3. The information retrieval method based on the pseudo-correlation feedback model according to claim 1, wherein: in step 2, each expansion candidate word t is calculated_rIn document d together with query keyword Q_iThe correlation score in (1)The realization is as follows,

4. the information retrieval method based on the pseudo-correlation feedback model according to claim 3, wherein: document d_iInThe co-occurrence frequency of (c) is calculated as follows,

wherein M and L each represent t_rAnd q is_sIn document d_iThe number of times of occurrence of (a),representing a document d_iK1 th t of occurrence in_r，Representing a document d_iThe k2 th q_s，k1＝1,2,3…,M，k2＝1,2,3…,L；Means thatEmbodied in kernel functionsAndthe proximity of the location of (a).

5. The information retrieval method based on the pseudo-correlation feedback model according to claim 4, wherein: the kernel function is a gaussian function or a trigonometric function.
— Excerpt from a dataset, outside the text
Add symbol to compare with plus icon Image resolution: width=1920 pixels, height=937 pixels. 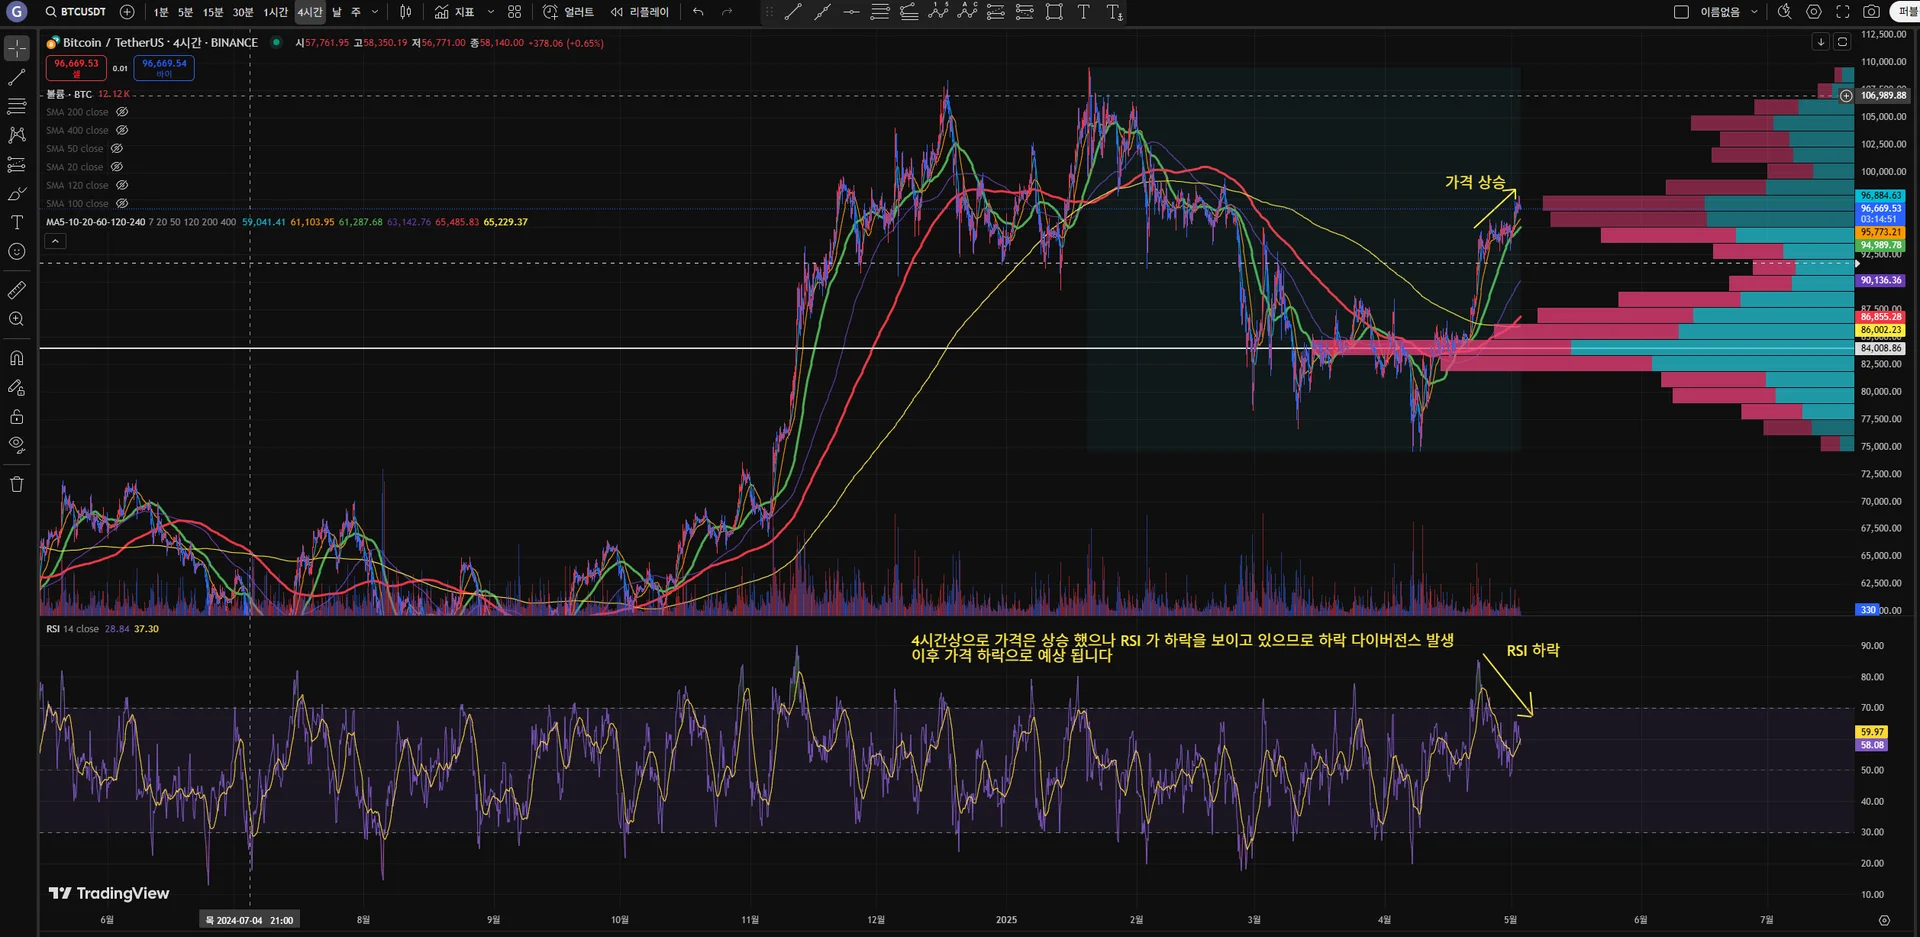click(x=127, y=12)
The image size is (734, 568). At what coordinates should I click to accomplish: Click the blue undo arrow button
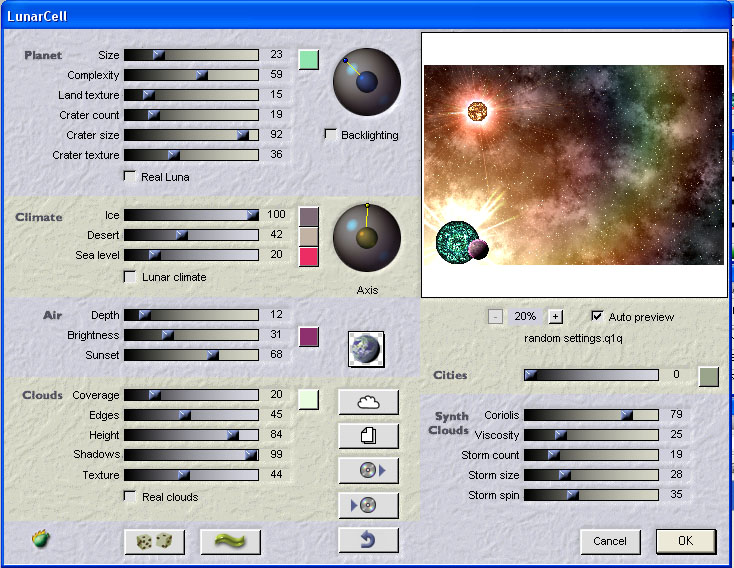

6. The information retrieval method based on the pseudo-correlation feedback model according to claim 5, wherein: when the kernel function is a gaussian function, it is calculated as follows,

7. The information retrieval method based on the pseudo-correlation feedback model according to claim 4, wherein: document d_iInCo-occurrence of anti-document frequencyThe calculation is as follows,

8. The information retrieval method based on the pseudo-correlation feedback model according to claim 1 or 2 or 3 or 4 or 5 or 6 or 7, wherein: the preset retrieval weight model is based on a vector space model, a probability model or a language model.

9. An information retrieval system based on a pseudo-correlation feedback model, characterized in that: comprising a computer or server on which the method according to claims 1 to 8 is performed.